Your task => Reproduce every one of the following records verbatim, keeping each line unchanged.

Given data =>
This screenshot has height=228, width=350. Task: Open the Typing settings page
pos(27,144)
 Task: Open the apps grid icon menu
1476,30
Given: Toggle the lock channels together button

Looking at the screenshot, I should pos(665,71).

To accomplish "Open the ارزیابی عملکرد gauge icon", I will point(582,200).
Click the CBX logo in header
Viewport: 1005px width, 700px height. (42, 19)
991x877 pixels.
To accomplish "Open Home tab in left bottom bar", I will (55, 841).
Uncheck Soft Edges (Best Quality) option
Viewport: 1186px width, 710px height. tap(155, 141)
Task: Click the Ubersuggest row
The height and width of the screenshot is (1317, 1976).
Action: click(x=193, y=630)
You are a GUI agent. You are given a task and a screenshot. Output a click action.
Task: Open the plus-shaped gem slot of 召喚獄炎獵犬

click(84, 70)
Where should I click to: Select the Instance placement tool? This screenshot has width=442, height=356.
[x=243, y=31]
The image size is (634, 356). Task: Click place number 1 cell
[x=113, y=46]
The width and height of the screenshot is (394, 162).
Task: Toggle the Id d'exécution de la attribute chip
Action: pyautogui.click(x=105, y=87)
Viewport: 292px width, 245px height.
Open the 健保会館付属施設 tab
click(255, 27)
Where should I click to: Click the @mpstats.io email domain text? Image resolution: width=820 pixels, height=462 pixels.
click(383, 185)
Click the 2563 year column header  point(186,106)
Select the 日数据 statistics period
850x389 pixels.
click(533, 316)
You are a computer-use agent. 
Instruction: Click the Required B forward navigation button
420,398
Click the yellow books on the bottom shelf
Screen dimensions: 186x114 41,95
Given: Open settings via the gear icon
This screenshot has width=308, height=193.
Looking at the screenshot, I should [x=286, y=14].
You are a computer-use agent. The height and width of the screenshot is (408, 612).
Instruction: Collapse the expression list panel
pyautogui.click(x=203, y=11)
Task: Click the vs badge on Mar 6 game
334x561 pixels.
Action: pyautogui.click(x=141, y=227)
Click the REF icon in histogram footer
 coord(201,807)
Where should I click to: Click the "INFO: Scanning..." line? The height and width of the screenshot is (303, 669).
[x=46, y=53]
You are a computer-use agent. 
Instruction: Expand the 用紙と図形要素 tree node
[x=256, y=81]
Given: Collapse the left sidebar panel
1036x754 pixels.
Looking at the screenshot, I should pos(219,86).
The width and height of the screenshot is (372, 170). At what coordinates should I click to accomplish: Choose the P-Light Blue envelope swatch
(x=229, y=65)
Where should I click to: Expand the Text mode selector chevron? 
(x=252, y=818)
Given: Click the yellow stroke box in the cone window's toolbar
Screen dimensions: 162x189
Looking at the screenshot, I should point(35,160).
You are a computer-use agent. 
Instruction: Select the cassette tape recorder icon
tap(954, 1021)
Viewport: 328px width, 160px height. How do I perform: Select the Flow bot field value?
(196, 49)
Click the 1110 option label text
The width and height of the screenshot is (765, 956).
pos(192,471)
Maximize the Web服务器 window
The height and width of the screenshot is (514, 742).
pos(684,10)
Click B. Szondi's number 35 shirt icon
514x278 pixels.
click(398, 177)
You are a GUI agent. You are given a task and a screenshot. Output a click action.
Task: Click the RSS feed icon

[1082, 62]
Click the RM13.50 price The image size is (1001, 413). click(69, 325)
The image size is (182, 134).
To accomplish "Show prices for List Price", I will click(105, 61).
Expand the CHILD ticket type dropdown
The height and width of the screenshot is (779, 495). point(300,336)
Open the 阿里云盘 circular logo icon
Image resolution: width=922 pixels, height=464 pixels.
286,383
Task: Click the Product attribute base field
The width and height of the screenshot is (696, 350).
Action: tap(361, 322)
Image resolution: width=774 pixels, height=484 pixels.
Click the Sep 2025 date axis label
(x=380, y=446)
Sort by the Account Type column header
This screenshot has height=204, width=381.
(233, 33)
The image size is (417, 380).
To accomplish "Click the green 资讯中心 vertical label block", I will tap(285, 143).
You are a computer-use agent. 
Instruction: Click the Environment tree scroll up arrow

Worked solution =>
This screenshot has height=228, width=350. Task: Open the Typing settings page
pos(27,144)
 Task: Open the apps grid icon menu
1476,30
Given: Toggle the lock channels together button

Looking at the screenshot, I should pos(665,71).

To accomplish "Open the ارزیابی عملکرد gauge icon", I will point(582,200).
Click the CBX logo in header
Viewport: 1005px width, 700px height. (42, 19)
991x877 pixels.
To accomplish "Open Home tab in left bottom bar", I will (55, 841).
Uncheck Soft Edges (Best Quality) option
Viewport: 1186px width, 710px height. tap(155, 141)
Task: Click the Ubersuggest row
The height and width of the screenshot is (1317, 1976).
Action: click(x=193, y=630)
You are a GUI agent. You are given a task and a screenshot. Output a click action.
Task: Open the plus-shaped gem slot of 召喚獄炎獵犬

click(84, 70)
Where should I click to: Select the Instance placement tool? This screenshot has width=442, height=356.
[x=243, y=31]
The image size is (634, 356). Task: Click place number 1 cell
[x=113, y=46]
The width and height of the screenshot is (394, 162).
Task: Toggle the Id d'exécution de la attribute chip
Action: pyautogui.click(x=105, y=87)
Viewport: 292px width, 245px height.
Open the 健保会館付属施設 tab
click(255, 27)
Where should I click to: Click the @mpstats.io email domain text? Image resolution: width=820 pixels, height=462 pixels.
click(383, 185)
Click the 2563 year column header  point(186,106)
Select the 日数据 statistics period
850x389 pixels.
click(533, 316)
You are a computer-use agent. 
Instruction: Click the Required B forward navigation button
420,398
Click the yellow books on the bottom shelf
Screen dimensions: 186x114 41,95
Given: Open settings via the gear icon
This screenshot has width=308, height=193.
Looking at the screenshot, I should [x=286, y=14].
You are a computer-use agent. The height and width of the screenshot is (408, 612).
Instruction: Collapse the expression list panel
pyautogui.click(x=203, y=11)
Task: Click the vs badge on Mar 6 game
334x561 pixels.
Action: pyautogui.click(x=141, y=227)
Click the REF icon in histogram footer
 coord(201,807)
Where should I click to: Click the "INFO: Scanning..." line? The height and width of the screenshot is (303, 669).
[x=46, y=53]
You are a computer-use agent. 
Instruction: Expand the 用紙と図形要素 tree node
[x=256, y=81]
Given: Collapse the left sidebar panel
1036x754 pixels.
Looking at the screenshot, I should pos(219,86).
The width and height of the screenshot is (372, 170). At what coordinates should I click to accomplish: Choose the P-Light Blue envelope swatch
(x=229, y=65)
Where should I click to: Expand the Text mode selector chevron? 
(x=252, y=818)
Given: Click the yellow stroke box in the cone window's toolbar
Screen dimensions: 162x189
Looking at the screenshot, I should point(35,160).
You are a computer-use agent. 
Instruction: Select the cassette tape recorder icon
tap(954, 1021)
Viewport: 328px width, 160px height. How do I perform: Select the Flow bot field value?
(196, 49)
Click the 1110 option label text
The width and height of the screenshot is (765, 956).
pos(192,471)
Maximize the Web服务器 window
The height and width of the screenshot is (514, 742).
pos(684,10)
Click B. Szondi's number 35 shirt icon
514x278 pixels.
click(398, 177)
You are a GUI agent. You are given a task and a screenshot. Output a click action.
Task: Click the RSS feed icon

[1082, 62]
Click the RM13.50 price The image size is (1001, 413). click(69, 325)
The image size is (182, 134).
To accomplish "Show prices for List Price", I will click(105, 61).
Expand the CHILD ticket type dropdown
The height and width of the screenshot is (779, 495). point(300,336)
Open the 阿里云盘 circular logo icon
Image resolution: width=922 pixels, height=464 pixels.
286,383
Task: Click the Product attribute base field
The width and height of the screenshot is (696, 350).
Action: tap(361, 322)
Image resolution: width=774 pixels, height=484 pixels.
Click the Sep 2025 date axis label
(x=380, y=446)
Sort by the Account Type column header
This screenshot has height=204, width=381.
(233, 33)
The image size is (417, 380).
To accomplish "Click the green 资讯中心 vertical label block", I will tap(285, 143).
You are a computer-use agent. 
Instruction: Click the Environment tree scroll up arrow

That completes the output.